Knowledge for Interaction

In the early 1960s, at a time where computers were scarce, expensive, bulky and formal-scheduled machines used for automatic computations, Engelbart saw their potential as personal interactive resources. He saw them as tools we would purposefully use to carry out particular tasks and that would empower people by supporting intelligent use  [35]. Others at the same time were seeing computers differently, as partners, intelligent entities to whom we would delegate tasks. These two visions still constitute the roots of today's predominant HCI paradigms, use and delegation. In the delegation approach, a lot of effort has been made to support oral, written and non-verbal forms of human-computer communication, and to analyze and predict human behavior. But the inconsistency and ambiguity of human beings, and the variety and complexity of contexts, make these tasks very difficult  [46] and the machine is thus the center of interest.

Computers as tools

Our focus is not in what machines can understand or do by themselves, but in what people can do with them. We do not reject the delegation paradigm but clearly favor the one of tool use, aiming for systems that support intelligent use rather than intelligent systems. And as the frontier between the two is getting thinner, one of our goals is to better understand what it takes for an interactive system to be perceived as a tool or a partner, and how the two paradigms can be combined for the best benefit of the user.

Empowering tools

The ability provided by interactive tools to create and control complex transformations in real-time can support intellectual and creative processes in unusual but powerful ways. But mastering powerful tools is not simple and immediate, it requires learning and practice. Our research in HCI should not just focus on novice or highly proficient users but should also care about intermediate ones willing to devote time and effort to develop new skills, whether for work or leisure.

Transparent tools

Technology is most empowering when it is transparent: invisible in effect, it does not get into your way but lets you focus on the task. Heidegger characterized this unobtruded relation to things with the term zuhanden (ready-to-hand).

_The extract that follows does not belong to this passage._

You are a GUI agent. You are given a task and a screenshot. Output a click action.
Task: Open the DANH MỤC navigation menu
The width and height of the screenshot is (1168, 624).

Transparency of interaction is not best achieved with tools mimicking human capabilities, but with those taking full advantage of them given the context and task. For instance, the transparency of driving a car “is not achieved by having a car communicate like a person, but by providing the right coupling between the driver and action in the relevant domain (motion down the road)”  [49]. Our actions towards the digital world need to be digitized and we must receive proper feedback in return. But input and output technologies pose somewhat inevitable constraints while the number, diversity, and dynamicity of digital objects call for more and more sophisticated perception-action couplings for increasingly complex tasks. We want to study the means currently available for perception and action in the digital world: Do they leverage our perceptual and control skills? Do they support the right level of coupling for transparent use? Can we improve them or design more suitable ones?